* [WHAT IS BEING ASKED] Which of the lines below hold the word "This"? Pull each of them out.

* [DATASET EXTRACT]
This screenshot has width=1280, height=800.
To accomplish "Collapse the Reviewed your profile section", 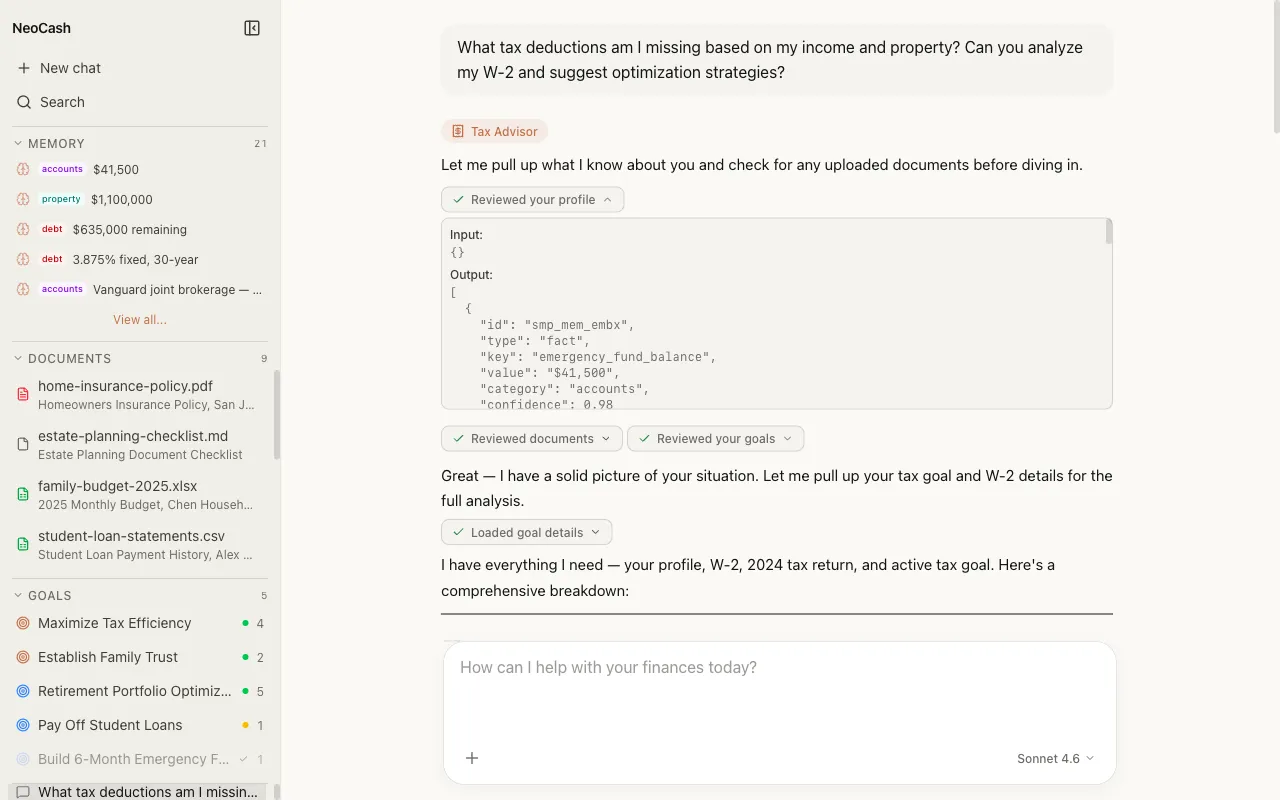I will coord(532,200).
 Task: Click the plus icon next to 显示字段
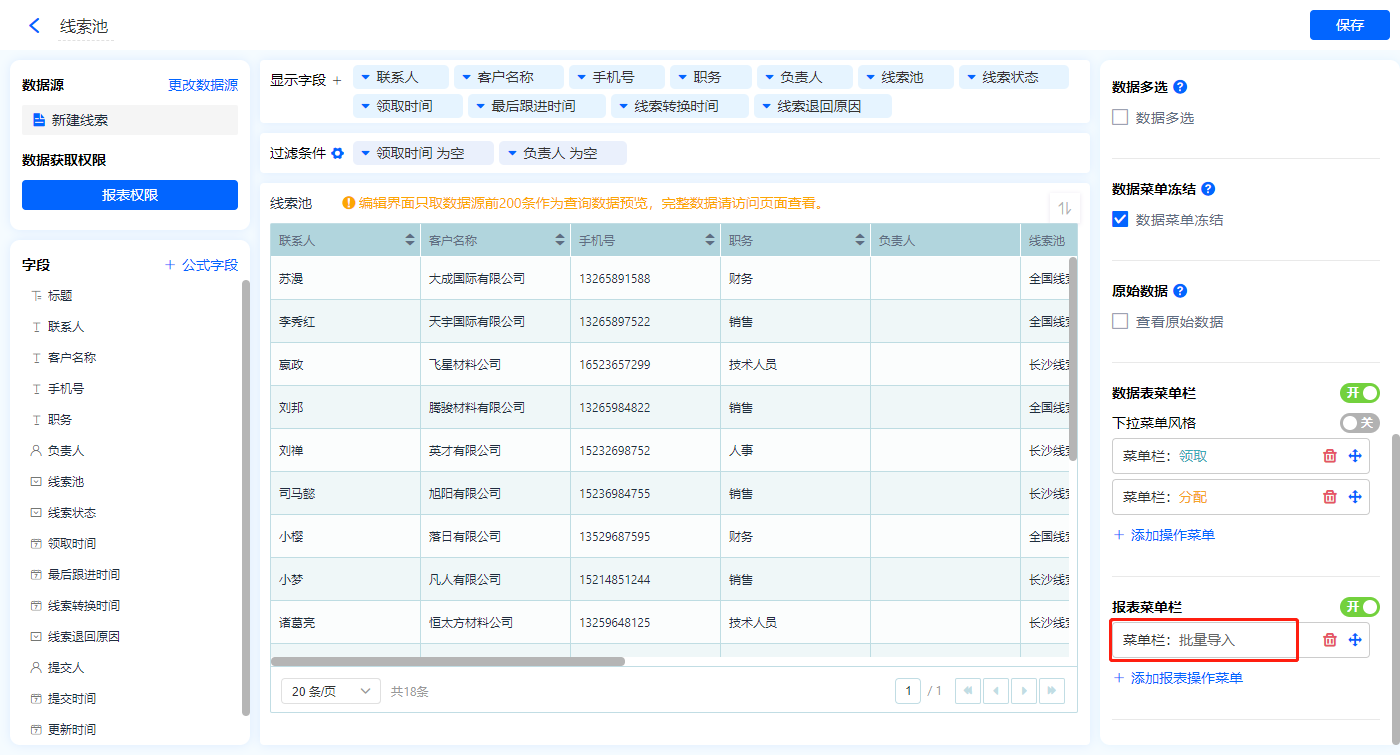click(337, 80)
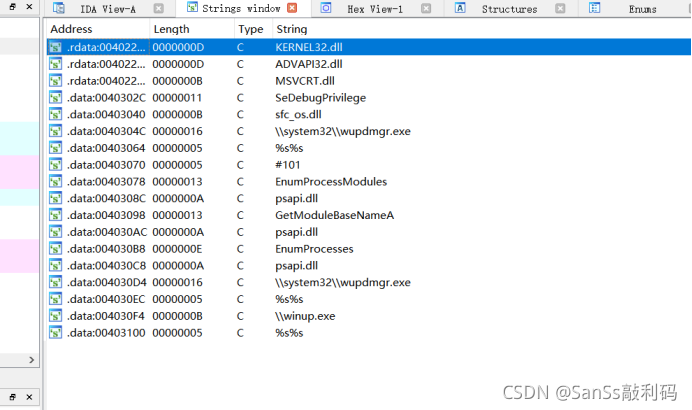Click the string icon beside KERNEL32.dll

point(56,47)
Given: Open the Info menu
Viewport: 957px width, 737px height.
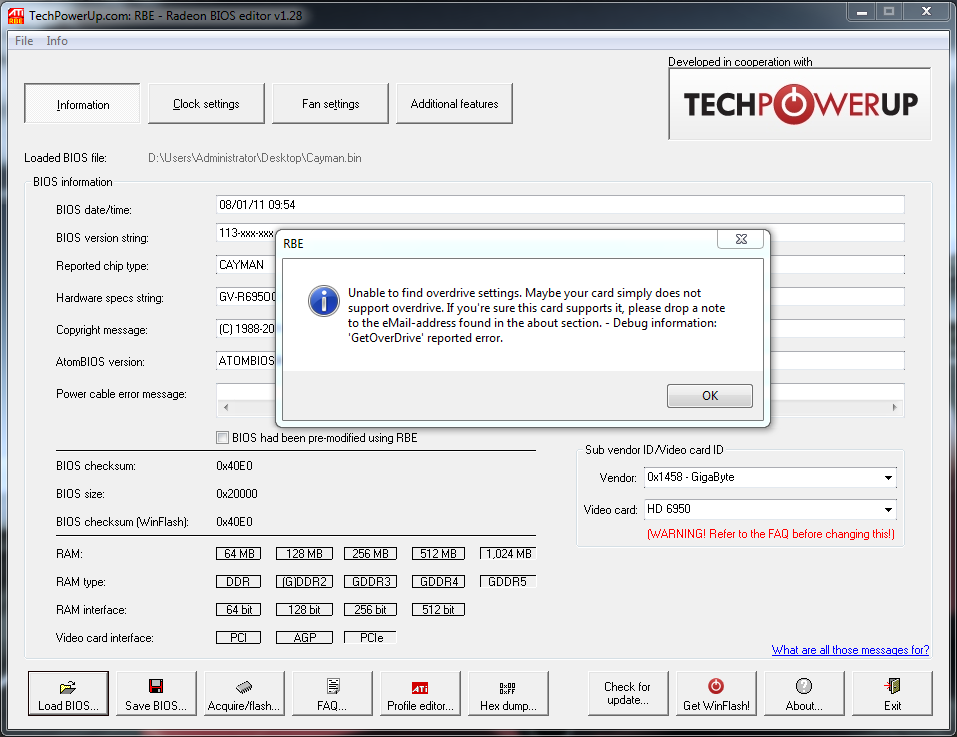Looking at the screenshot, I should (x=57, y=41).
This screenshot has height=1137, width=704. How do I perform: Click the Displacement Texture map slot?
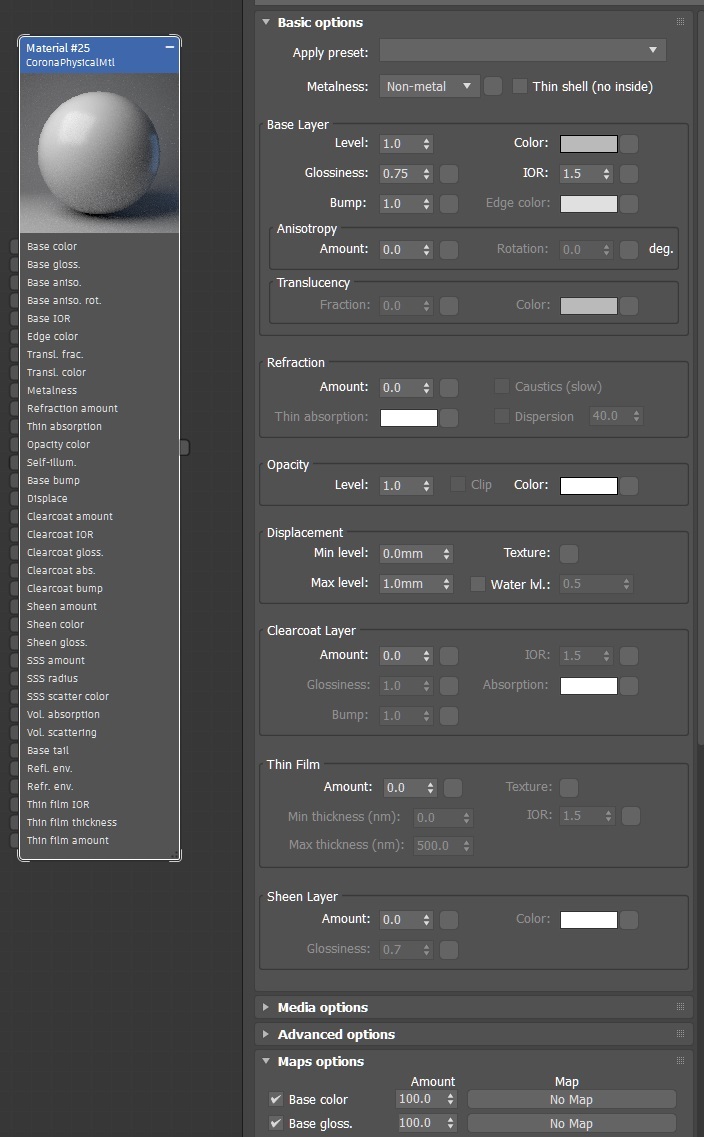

* [EXERCISE ANSWER]
This screenshot has width=1280, height=800.
This screenshot has height=1137, width=704. How do I perform: Click the Displacement Texture map slot?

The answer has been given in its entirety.